§ RECORDS FOR THE TASK:
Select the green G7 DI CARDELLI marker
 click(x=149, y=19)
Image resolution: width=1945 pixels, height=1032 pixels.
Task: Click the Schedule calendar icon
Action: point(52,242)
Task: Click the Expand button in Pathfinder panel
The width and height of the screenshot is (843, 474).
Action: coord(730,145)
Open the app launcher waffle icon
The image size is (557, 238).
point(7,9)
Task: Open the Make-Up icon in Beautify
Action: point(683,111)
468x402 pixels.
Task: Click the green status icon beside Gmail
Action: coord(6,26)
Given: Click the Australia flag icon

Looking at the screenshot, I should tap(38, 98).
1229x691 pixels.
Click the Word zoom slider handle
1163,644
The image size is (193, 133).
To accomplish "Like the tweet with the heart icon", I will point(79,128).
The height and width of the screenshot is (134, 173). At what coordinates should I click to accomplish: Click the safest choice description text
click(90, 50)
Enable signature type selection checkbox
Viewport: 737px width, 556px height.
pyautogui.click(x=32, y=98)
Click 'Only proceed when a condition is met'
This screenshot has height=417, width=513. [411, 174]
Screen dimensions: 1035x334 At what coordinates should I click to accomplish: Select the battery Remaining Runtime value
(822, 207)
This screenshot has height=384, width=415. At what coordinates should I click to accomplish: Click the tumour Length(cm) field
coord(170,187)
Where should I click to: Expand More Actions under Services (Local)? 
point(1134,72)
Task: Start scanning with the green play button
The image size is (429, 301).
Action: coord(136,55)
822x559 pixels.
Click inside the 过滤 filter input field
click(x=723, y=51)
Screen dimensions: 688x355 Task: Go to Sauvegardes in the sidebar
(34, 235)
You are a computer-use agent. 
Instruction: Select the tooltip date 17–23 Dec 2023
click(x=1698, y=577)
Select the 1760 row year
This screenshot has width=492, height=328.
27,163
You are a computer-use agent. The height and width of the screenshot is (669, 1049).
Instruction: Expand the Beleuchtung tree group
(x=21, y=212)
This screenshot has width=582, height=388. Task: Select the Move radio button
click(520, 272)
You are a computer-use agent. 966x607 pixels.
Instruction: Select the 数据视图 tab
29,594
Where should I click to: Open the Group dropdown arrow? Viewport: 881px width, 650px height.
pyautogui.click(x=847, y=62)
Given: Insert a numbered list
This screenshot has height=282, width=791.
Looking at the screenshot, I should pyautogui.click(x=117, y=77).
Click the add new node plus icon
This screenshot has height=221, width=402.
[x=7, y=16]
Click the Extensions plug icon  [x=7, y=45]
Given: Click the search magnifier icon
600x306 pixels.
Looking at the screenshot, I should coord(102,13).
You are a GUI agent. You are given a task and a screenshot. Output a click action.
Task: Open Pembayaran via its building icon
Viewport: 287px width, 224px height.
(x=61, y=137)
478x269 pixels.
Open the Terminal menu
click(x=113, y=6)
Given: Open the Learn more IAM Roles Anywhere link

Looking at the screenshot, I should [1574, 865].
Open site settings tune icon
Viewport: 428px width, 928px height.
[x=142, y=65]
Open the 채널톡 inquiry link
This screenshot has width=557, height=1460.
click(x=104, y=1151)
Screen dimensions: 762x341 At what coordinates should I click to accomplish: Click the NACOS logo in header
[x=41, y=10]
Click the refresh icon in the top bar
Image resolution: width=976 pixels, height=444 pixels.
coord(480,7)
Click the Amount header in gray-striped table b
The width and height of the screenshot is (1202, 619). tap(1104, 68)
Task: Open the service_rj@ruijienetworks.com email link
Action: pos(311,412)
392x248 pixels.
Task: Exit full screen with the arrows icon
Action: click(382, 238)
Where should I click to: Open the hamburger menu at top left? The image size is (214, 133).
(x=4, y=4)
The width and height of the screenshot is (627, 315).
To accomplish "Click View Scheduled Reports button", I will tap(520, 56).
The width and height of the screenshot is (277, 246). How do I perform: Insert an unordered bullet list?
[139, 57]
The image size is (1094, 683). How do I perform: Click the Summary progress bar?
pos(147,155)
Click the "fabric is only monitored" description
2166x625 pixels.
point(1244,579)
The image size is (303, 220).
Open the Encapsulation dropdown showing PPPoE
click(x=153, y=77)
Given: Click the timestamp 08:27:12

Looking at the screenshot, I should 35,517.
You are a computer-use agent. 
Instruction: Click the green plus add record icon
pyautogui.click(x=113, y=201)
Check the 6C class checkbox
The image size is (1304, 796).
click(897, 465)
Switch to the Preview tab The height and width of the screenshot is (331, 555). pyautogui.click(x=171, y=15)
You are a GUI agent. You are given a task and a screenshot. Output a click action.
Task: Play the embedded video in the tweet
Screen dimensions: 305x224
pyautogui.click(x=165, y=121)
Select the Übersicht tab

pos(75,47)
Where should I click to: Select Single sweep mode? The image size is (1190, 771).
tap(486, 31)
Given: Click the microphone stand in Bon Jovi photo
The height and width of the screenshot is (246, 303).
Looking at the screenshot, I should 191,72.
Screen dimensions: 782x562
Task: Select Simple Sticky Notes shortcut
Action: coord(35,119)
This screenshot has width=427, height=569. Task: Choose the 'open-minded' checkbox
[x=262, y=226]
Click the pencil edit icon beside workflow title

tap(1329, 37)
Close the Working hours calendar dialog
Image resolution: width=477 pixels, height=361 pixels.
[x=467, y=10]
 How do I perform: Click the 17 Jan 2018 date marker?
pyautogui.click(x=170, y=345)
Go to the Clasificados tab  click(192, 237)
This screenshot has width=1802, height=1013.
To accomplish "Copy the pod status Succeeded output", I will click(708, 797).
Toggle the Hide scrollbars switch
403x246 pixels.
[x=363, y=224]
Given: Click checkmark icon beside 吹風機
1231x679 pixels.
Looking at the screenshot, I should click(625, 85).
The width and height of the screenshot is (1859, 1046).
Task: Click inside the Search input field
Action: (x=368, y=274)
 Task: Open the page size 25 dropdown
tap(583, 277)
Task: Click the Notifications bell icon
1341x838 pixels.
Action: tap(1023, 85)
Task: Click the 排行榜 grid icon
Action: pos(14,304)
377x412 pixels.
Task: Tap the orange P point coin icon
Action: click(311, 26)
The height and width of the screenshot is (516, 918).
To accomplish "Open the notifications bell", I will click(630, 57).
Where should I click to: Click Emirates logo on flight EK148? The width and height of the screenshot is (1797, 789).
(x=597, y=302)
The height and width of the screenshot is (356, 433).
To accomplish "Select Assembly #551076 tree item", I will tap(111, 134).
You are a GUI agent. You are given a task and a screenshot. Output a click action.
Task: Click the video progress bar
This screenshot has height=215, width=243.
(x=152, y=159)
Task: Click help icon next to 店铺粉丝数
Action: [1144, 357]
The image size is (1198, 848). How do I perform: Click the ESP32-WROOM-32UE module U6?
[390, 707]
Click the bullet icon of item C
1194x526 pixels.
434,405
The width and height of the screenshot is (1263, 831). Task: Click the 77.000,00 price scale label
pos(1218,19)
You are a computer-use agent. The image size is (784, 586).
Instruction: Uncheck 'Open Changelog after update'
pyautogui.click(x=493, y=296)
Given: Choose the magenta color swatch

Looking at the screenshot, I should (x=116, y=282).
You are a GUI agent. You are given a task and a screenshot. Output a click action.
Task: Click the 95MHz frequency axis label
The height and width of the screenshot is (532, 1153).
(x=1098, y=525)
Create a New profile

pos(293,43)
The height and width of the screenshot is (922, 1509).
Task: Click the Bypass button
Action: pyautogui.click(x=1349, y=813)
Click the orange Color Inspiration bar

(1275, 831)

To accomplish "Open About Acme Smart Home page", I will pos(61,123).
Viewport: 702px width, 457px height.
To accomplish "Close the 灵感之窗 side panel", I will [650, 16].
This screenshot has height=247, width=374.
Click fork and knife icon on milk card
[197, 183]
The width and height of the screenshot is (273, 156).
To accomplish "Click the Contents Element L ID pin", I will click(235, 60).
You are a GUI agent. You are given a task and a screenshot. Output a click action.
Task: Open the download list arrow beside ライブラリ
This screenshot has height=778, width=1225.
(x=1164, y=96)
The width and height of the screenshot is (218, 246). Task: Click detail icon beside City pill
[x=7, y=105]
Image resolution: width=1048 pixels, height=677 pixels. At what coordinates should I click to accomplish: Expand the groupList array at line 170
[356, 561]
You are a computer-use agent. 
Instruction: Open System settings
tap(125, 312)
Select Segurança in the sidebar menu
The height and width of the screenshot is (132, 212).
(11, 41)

§ REQUEST:
Copy the listing lines exactly as they appear, from the line containing "Screen dimensions: 1035x334" through the line containing "click(x=104, y=1151)", inclusive.

§ WRITTEN REPLY:
Screen dimensions: 1035x334 At what coordinates should I click to accomplish: Select the battery Remaining Runtime value
(822, 207)
This screenshot has height=384, width=415. At what coordinates should I click to accomplish: Click the tumour Length(cm) field
coord(170,187)
Where should I click to: Expand More Actions under Services (Local)? 
point(1134,72)
Task: Start scanning with the green play button
The image size is (429, 301).
Action: coord(136,55)
822x559 pixels.
Click inside the 过滤 filter input field
click(x=723, y=51)
Screen dimensions: 688x355 Task: Go to Sauvegardes in the sidebar
(34, 235)
You are a computer-use agent. 
Instruction: Select the tooltip date 17–23 Dec 2023
click(x=1698, y=577)
Select the 1760 row year
This screenshot has width=492, height=328.
27,163
You are a computer-use agent. The height and width of the screenshot is (669, 1049).
Instruction: Expand the Beleuchtung tree group
(x=21, y=212)
This screenshot has width=582, height=388. Task: Select the Move radio button
click(520, 272)
You are a computer-use agent. 966x607 pixels.
Instruction: Select the 数据视图 tab
29,594
Where should I click to: Open the Group dropdown arrow? Viewport: 881px width, 650px height.
pyautogui.click(x=847, y=62)
Given: Insert a numbered list
This screenshot has height=282, width=791.
Looking at the screenshot, I should pyautogui.click(x=117, y=77).
Click the add new node plus icon
This screenshot has height=221, width=402.
[x=7, y=16]
Click the Extensions plug icon  [x=7, y=45]
Given: Click the search magnifier icon
600x306 pixels.
Looking at the screenshot, I should coord(102,13).
You are a GUI agent. You are given a task and a screenshot. Output a click action.
Task: Open Pembayaran via its building icon
Viewport: 287px width, 224px height.
(x=61, y=137)
478x269 pixels.
Open the Terminal menu
click(x=113, y=6)
Given: Open the Learn more IAM Roles Anywhere link

Looking at the screenshot, I should [1574, 865].
Open site settings tune icon
Viewport: 428px width, 928px height.
[x=142, y=65]
Open the 채널톡 inquiry link
This screenshot has width=557, height=1460.
click(x=104, y=1151)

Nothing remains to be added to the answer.